*** Opening RECORDS SHOWN ***

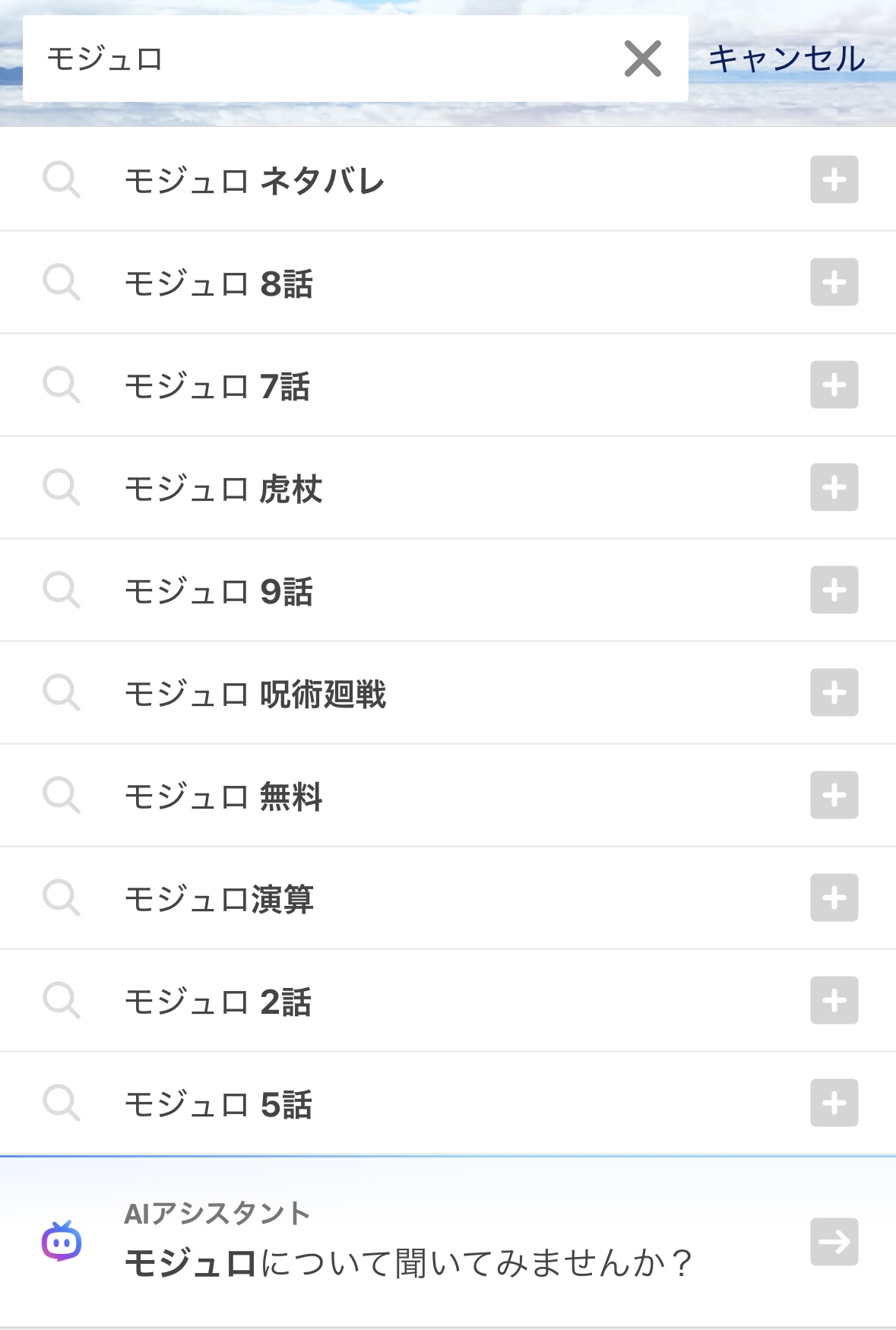Tap plus icon beside 'モジュロ 無料'

pos(834,796)
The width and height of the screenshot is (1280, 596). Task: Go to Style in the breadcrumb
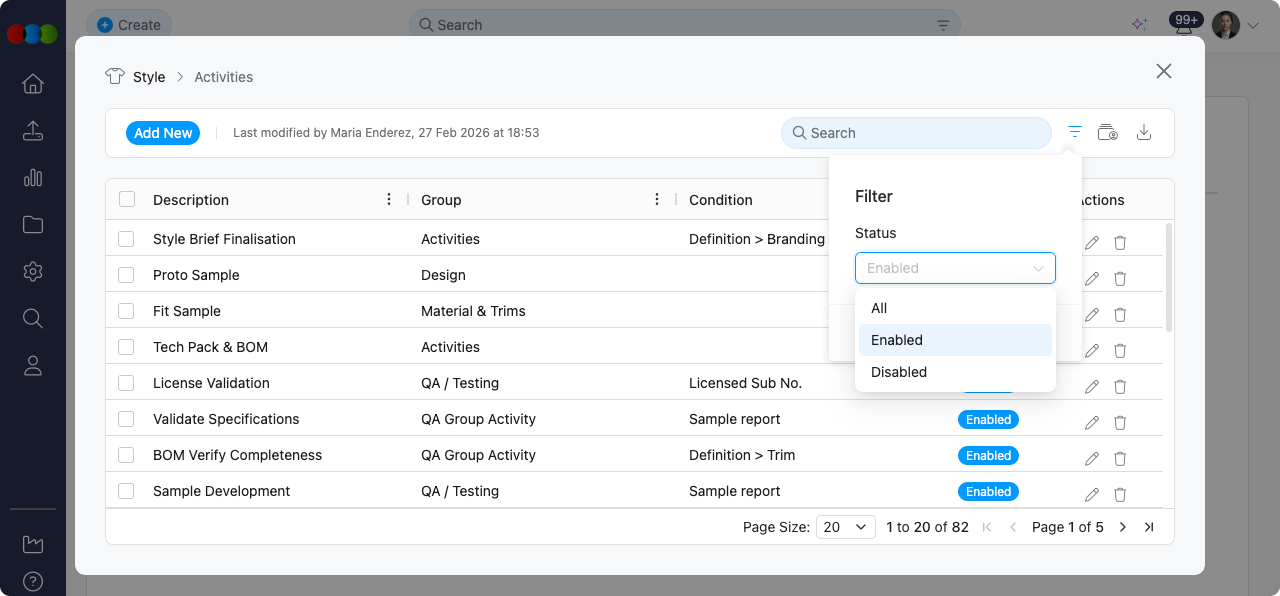pyautogui.click(x=149, y=77)
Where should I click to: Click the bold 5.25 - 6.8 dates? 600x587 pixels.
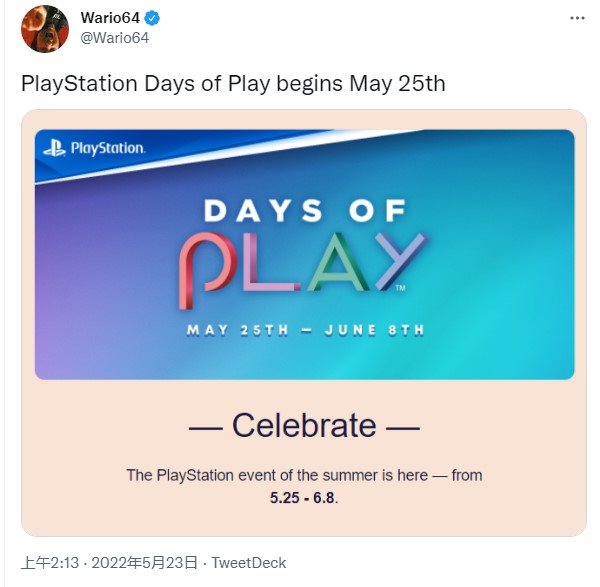pos(302,498)
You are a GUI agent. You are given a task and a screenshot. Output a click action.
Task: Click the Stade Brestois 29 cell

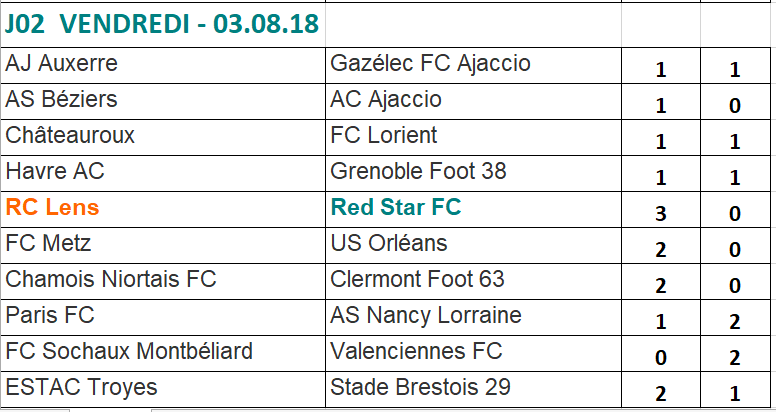[x=420, y=387]
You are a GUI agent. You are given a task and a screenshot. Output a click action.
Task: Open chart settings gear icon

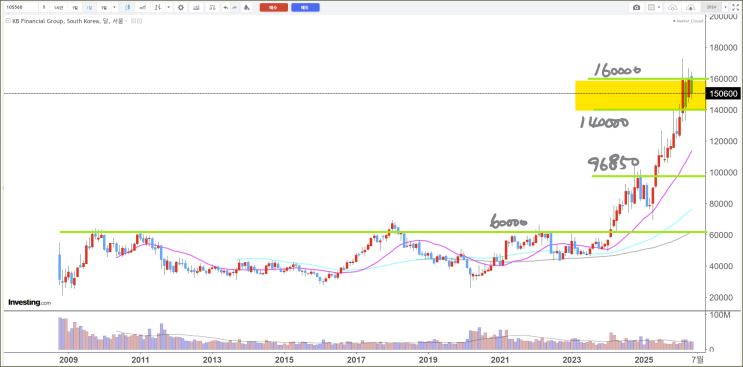click(x=181, y=8)
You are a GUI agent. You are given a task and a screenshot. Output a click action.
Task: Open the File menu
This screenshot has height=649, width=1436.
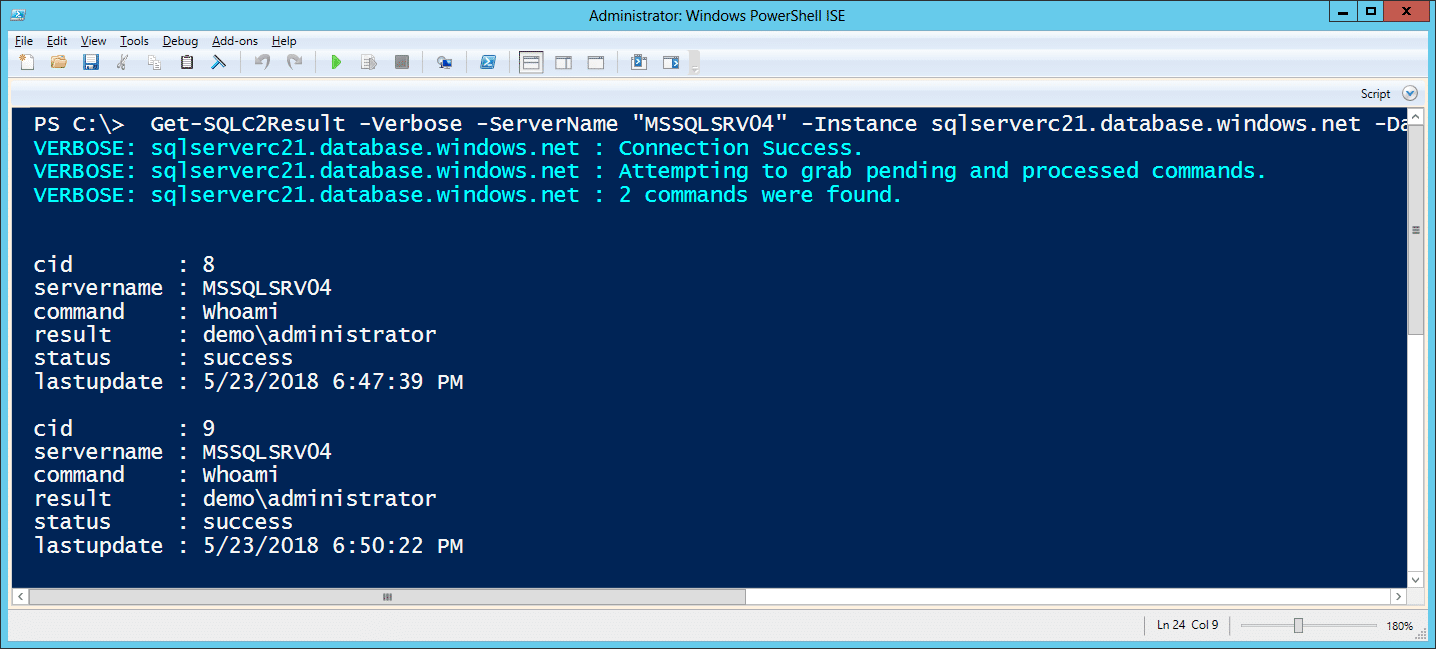(x=24, y=41)
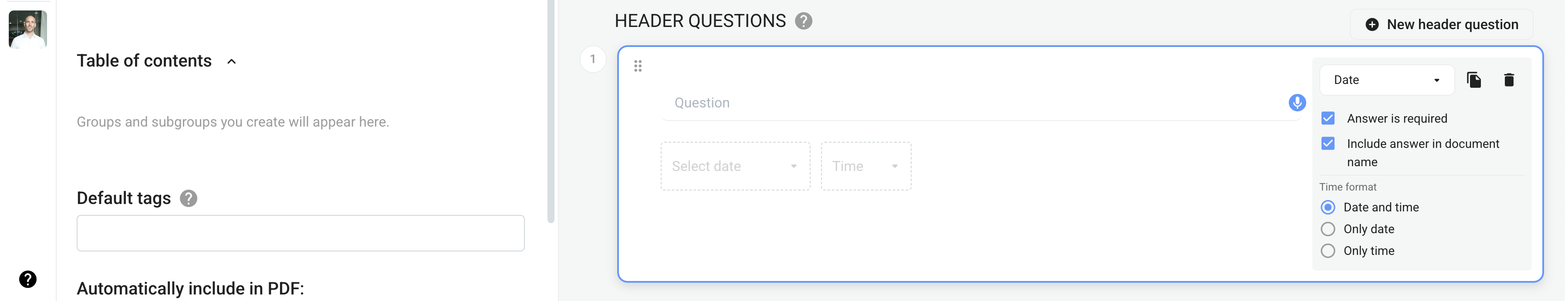1568x301 pixels.
Task: Open the black help circle icon
Action: click(28, 279)
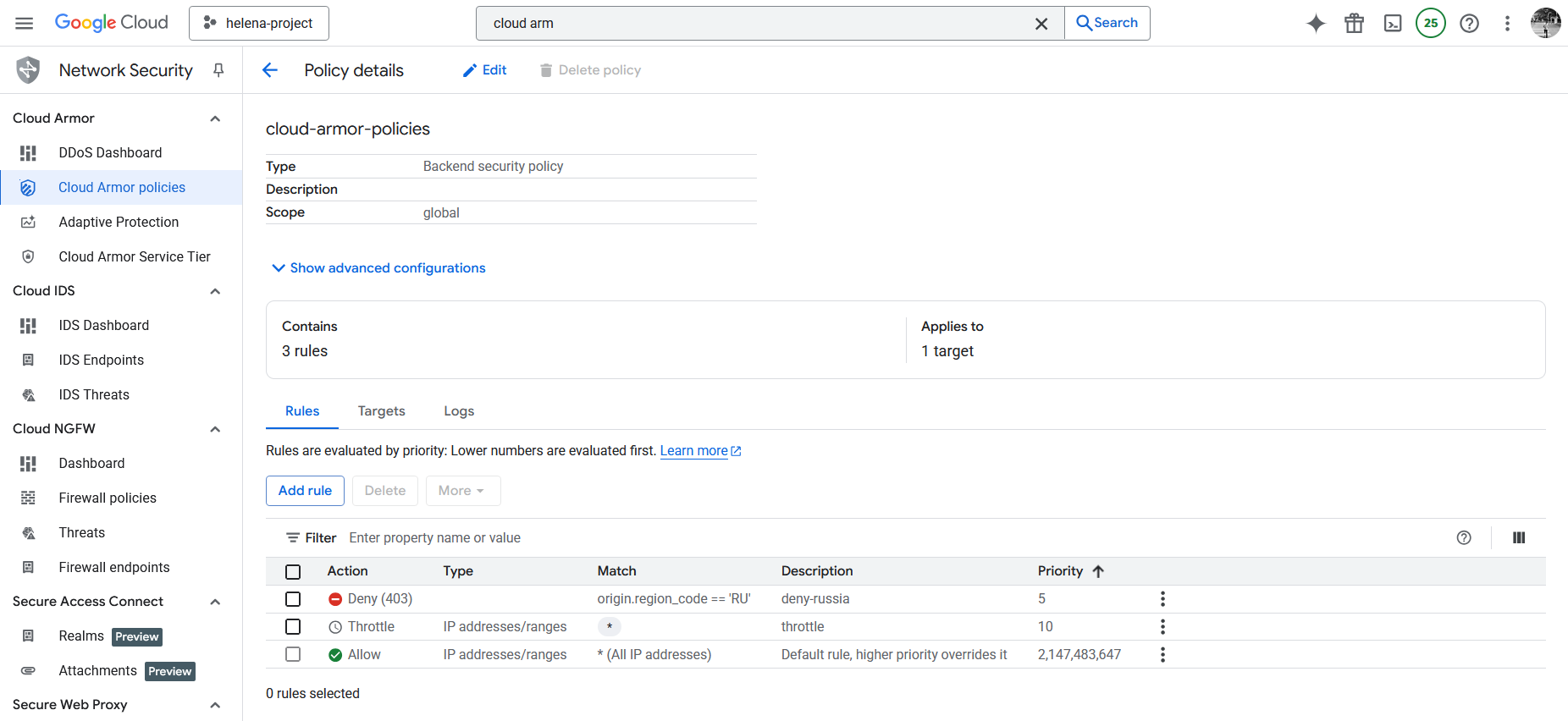Select the Deny (403) rule checkbox
Viewport: 1568px width, 721px height.
click(x=293, y=599)
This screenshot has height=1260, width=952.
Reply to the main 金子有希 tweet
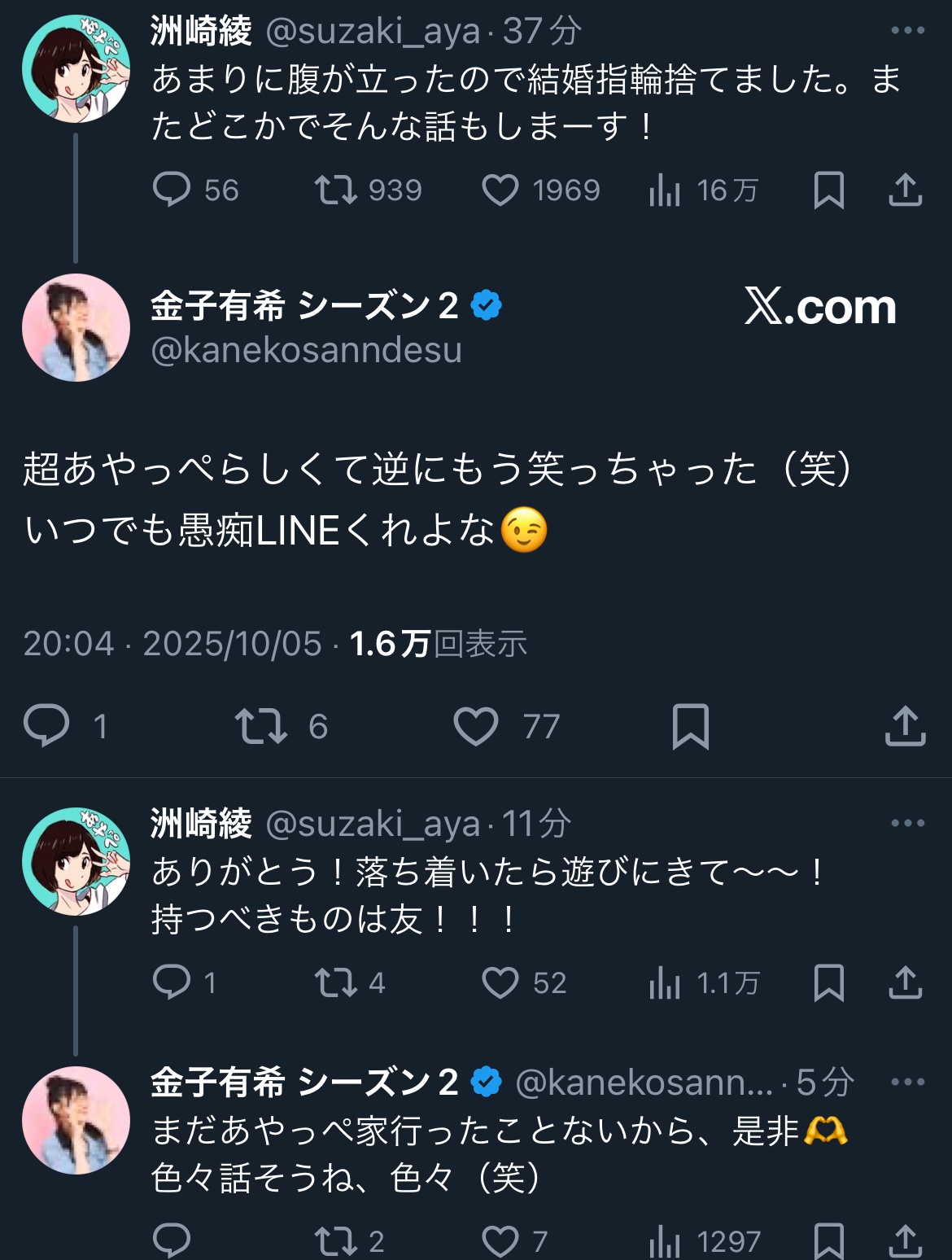pyautogui.click(x=46, y=725)
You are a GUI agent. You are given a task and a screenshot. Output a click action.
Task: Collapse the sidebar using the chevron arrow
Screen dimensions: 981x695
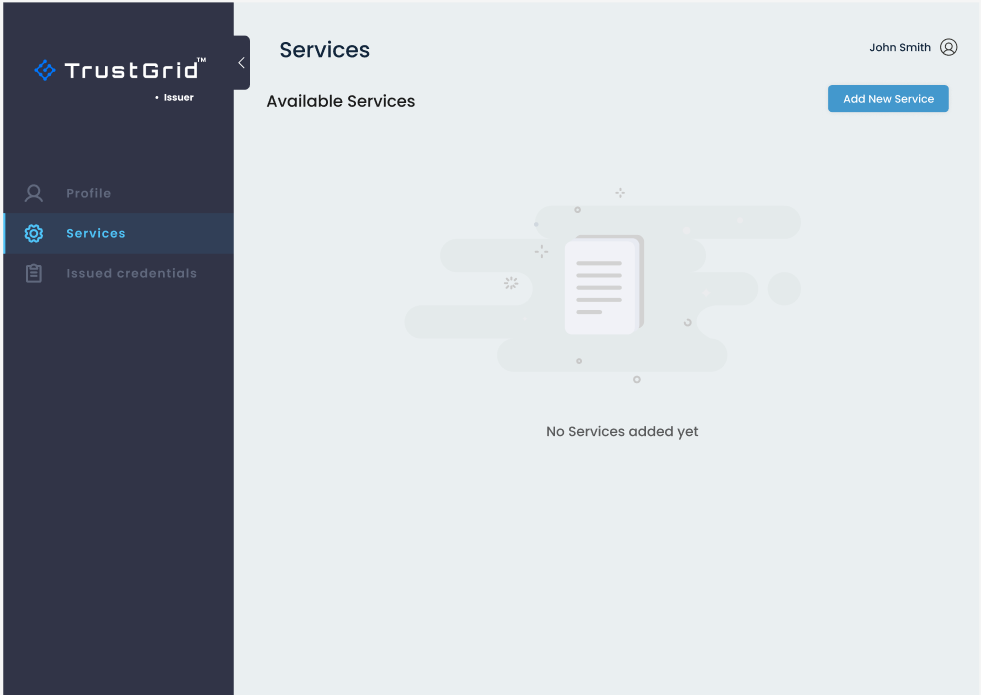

*** Closing RECORDS SHOWN ***

◆ PROBLEM DETAILS ◆
Excluding the pictures, restate word for word the lines from the one that holds "Reply to the main 金子有希 tweet" through the last line of the entries, both ends included.

◆ TASK RESULT ◆
Reply to the main 金子有希 tweet
pyautogui.click(x=46, y=725)
You are a GUI agent. You are given a task and a screenshot. Output a click action.
Task: Collapse the sidebar using the chevron arrow
Screen dimensions: 981x695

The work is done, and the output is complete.